> [YOUR GOAL]: Only the lines from the start of the entries up to and including the line with "Task: Open the price tag sidebar icon" should be written out, exactly as they stand.

──────── RECORD EXCERPTS ────────

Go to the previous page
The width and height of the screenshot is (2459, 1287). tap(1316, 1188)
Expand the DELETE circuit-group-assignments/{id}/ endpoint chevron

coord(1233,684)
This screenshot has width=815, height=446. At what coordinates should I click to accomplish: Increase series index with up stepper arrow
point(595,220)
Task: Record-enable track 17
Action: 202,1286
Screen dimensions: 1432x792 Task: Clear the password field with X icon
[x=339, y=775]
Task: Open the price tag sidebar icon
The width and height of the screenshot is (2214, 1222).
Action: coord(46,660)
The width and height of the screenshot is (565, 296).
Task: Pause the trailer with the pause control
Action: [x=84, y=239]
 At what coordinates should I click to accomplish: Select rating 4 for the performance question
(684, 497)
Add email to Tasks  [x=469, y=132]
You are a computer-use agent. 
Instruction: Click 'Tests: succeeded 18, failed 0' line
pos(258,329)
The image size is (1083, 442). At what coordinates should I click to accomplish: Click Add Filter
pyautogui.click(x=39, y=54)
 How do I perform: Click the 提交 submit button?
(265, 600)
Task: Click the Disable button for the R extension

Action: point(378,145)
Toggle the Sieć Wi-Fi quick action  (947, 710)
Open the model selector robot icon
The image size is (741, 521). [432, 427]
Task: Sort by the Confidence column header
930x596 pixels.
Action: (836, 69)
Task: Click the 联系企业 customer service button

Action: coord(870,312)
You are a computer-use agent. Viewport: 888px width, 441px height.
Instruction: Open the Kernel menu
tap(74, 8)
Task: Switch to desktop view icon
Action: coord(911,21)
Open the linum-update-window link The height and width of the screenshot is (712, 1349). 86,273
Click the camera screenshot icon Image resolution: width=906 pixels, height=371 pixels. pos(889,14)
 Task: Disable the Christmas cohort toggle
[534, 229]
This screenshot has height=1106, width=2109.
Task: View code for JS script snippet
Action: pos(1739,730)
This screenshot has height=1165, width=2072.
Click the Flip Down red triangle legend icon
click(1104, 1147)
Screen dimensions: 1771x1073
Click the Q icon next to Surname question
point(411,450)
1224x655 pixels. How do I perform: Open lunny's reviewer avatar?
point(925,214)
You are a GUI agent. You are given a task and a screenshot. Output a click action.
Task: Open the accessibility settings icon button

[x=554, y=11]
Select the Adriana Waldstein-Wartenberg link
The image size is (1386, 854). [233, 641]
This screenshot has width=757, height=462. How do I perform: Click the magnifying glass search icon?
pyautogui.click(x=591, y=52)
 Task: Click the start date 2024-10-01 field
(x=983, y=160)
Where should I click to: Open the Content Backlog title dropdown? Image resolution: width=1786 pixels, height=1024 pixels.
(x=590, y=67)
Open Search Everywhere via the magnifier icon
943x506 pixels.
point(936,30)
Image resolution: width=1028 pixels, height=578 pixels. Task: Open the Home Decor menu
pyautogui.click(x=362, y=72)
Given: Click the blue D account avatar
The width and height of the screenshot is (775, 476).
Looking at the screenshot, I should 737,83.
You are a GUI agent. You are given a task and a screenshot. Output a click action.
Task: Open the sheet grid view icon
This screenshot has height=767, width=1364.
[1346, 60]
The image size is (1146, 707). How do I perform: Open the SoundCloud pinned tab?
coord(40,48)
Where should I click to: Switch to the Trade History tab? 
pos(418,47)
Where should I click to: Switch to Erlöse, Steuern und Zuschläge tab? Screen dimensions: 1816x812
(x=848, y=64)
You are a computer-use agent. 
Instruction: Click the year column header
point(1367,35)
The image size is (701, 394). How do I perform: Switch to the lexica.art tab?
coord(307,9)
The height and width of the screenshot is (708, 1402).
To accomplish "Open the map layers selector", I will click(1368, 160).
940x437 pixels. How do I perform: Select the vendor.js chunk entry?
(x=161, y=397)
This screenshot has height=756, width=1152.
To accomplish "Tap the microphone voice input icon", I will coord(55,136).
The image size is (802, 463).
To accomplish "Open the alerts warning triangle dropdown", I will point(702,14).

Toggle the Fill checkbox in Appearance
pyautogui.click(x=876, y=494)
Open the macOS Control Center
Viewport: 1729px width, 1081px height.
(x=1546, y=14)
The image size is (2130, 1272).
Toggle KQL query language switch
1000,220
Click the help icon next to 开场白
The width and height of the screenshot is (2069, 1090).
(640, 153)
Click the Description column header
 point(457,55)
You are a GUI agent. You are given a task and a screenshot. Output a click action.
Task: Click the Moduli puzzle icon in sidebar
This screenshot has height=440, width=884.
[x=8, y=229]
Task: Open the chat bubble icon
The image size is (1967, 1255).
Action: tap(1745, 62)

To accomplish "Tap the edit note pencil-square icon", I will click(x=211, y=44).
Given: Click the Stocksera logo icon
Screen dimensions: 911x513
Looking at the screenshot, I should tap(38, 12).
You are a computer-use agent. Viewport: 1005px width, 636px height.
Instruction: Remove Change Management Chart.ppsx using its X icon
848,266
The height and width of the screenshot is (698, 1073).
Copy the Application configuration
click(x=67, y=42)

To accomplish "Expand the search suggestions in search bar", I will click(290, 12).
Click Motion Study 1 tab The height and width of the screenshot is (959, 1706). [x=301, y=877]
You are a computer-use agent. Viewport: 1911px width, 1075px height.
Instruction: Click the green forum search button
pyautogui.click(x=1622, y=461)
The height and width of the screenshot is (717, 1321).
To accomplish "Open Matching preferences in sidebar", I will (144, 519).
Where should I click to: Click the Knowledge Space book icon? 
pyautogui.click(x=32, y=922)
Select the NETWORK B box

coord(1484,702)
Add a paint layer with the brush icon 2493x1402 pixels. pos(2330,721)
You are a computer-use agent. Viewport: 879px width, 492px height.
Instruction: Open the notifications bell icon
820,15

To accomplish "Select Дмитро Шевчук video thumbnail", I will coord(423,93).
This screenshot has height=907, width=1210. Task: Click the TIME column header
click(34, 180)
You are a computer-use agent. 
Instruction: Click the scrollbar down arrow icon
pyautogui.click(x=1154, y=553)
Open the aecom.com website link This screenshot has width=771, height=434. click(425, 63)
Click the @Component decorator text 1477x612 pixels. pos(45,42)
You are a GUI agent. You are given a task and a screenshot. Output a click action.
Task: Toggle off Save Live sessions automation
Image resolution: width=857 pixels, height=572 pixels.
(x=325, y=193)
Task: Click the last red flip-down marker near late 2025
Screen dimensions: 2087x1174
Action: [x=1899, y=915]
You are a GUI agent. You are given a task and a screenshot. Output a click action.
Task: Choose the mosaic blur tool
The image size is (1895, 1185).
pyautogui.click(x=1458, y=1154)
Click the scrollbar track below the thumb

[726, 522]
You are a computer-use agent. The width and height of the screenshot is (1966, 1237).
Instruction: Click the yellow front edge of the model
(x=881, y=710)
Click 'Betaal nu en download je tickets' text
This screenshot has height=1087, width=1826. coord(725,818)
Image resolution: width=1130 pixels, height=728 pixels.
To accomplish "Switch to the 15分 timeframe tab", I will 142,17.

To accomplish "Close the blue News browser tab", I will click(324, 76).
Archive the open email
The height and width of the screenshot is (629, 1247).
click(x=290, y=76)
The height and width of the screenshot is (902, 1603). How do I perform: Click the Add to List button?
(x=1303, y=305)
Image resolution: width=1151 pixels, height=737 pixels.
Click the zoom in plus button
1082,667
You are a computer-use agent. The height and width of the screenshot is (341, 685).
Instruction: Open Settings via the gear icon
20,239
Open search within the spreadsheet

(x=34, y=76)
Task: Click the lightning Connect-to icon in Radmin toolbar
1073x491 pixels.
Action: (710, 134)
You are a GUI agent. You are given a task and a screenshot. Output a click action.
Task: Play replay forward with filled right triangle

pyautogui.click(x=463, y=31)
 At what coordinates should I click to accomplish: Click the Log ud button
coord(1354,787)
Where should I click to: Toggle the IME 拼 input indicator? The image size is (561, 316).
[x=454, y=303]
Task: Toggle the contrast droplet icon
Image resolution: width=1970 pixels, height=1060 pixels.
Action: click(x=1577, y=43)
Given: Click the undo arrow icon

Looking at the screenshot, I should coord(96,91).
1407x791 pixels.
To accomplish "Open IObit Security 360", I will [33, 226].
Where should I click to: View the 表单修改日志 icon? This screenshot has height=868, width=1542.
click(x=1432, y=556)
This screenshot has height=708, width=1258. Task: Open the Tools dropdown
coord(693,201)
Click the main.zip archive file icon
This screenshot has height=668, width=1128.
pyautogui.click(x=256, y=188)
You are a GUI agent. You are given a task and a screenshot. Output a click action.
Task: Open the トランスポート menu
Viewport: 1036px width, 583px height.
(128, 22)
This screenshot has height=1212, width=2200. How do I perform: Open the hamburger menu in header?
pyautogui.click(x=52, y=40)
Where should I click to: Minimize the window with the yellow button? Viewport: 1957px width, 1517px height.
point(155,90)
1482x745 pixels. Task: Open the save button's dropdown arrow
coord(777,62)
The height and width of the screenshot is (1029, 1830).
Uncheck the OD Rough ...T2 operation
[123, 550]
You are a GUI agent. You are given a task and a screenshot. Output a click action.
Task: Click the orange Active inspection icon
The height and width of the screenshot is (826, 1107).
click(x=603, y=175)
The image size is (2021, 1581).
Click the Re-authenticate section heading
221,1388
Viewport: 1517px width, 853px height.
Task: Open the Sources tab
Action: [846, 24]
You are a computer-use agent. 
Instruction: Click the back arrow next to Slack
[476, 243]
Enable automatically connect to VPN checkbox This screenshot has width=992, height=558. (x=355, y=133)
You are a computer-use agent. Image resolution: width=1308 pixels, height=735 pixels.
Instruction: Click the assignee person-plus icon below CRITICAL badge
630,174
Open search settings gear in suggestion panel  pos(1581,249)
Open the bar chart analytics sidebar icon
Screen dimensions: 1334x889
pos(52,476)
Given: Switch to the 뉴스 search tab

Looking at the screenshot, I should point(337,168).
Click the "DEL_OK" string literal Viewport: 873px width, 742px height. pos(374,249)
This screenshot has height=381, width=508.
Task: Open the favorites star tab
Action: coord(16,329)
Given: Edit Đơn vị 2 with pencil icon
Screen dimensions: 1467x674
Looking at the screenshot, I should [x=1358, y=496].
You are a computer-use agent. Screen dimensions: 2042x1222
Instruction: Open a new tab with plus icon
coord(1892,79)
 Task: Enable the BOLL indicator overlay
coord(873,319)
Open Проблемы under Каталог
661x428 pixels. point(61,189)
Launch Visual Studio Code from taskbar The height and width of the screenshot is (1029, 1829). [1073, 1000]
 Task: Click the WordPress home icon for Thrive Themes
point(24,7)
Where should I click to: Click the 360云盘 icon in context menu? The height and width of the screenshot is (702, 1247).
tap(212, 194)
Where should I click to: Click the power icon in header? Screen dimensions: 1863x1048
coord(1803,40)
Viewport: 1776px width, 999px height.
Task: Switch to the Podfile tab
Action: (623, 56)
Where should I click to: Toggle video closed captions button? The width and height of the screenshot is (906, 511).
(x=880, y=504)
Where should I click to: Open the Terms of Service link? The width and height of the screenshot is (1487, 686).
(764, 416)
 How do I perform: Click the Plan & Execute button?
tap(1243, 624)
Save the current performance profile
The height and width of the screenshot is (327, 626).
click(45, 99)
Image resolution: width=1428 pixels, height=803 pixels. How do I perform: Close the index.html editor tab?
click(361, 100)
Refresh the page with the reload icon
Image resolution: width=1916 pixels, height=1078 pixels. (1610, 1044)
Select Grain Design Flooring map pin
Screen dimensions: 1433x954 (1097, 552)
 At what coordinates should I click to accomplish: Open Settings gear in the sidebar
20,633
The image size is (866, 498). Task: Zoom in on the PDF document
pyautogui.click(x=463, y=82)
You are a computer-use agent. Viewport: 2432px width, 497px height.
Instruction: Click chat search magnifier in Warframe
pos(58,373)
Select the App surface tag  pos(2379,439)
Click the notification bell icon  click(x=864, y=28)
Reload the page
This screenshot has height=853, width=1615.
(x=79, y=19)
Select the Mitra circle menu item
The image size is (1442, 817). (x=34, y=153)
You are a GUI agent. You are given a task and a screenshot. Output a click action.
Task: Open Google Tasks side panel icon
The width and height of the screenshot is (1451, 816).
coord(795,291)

────────

> [ANSWER TO THIS PROBLEM]:
Go to the previous page
The width and height of the screenshot is (2459, 1287). tap(1316, 1188)
Expand the DELETE circuit-group-assignments/{id}/ endpoint chevron

coord(1233,684)
This screenshot has width=815, height=446. At what coordinates should I click to accomplish: Increase series index with up stepper arrow
point(595,220)
Task: Record-enable track 17
Action: 202,1286
Screen dimensions: 1432x792 Task: Clear the password field with X icon
[x=339, y=775]
Task: Open the price tag sidebar icon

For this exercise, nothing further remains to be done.